§ **Source passage**
I want to draw something dynamically. Following code shows my OnRender. I'm setting DrawItem somewhere in my program where I need it. But when I'm calling DrawItem =5;
what do I have to call, so that OnRender gets called?
protected override void OnRender(DrawingContext drawingContext)
{
switch (DrawItem)
{
case 1:
//Draw Item
break;
case 2:
//Draw Item
break;
case 3:
//Draw Item
break;
case 4:
//Draw Item
break;
case 5:
//Draw Item
break;
}
base.OnRender(drawingContext)
}
public int DrawItem { get; set; }
Your question is not clear but from what I can understand you seem to be asking for a method to refresh the visuals after updating your drawing variables. You could use the following after updating your drawing variables:
this.InvalidateVisual();
and with the property:
private int drawItem;
pulic int DrawItem
{
get {return drawItem;}
set
{
drawItem=value;
this.InvalidateVisual();
}
}
If the size of your control changes, you can use InvalidateVisual()

§ **Exercise directions**
According to the reply in the source passage, what should be called after updating the drawing variables to refresh the visuals? The listing is separate material, unrelated to the source passage.

(Stored items)
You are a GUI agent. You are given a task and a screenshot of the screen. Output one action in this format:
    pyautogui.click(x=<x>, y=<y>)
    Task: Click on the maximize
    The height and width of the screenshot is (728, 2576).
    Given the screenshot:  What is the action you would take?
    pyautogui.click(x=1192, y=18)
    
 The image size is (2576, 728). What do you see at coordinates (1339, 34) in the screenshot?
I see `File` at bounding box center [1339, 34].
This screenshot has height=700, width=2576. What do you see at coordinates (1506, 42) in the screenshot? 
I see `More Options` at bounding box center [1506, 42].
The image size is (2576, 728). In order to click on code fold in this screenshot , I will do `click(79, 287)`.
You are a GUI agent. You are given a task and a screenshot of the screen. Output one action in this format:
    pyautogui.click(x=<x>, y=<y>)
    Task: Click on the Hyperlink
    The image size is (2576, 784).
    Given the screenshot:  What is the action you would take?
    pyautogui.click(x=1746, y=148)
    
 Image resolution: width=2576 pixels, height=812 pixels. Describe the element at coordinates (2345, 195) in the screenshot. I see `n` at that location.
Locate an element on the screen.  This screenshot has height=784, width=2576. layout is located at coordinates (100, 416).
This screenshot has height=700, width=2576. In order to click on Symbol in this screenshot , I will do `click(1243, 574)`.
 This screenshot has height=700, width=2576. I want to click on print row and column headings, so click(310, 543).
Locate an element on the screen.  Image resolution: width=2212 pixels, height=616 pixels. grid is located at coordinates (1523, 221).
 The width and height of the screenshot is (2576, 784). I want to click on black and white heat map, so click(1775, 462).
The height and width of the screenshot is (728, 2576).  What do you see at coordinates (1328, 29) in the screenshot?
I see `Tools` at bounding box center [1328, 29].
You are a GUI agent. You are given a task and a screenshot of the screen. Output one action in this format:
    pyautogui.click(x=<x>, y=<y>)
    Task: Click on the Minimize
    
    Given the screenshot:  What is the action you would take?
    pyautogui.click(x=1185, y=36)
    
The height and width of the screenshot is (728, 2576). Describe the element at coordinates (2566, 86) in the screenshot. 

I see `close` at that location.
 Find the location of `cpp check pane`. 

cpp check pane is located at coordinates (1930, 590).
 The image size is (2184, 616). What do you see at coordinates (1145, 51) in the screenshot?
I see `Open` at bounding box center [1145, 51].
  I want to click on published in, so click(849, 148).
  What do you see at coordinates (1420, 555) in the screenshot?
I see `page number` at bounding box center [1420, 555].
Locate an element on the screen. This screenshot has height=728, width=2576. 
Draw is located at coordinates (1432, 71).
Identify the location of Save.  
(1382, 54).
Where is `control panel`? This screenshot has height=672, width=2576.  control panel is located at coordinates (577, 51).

§ **Response**
this.InvalidateVisual();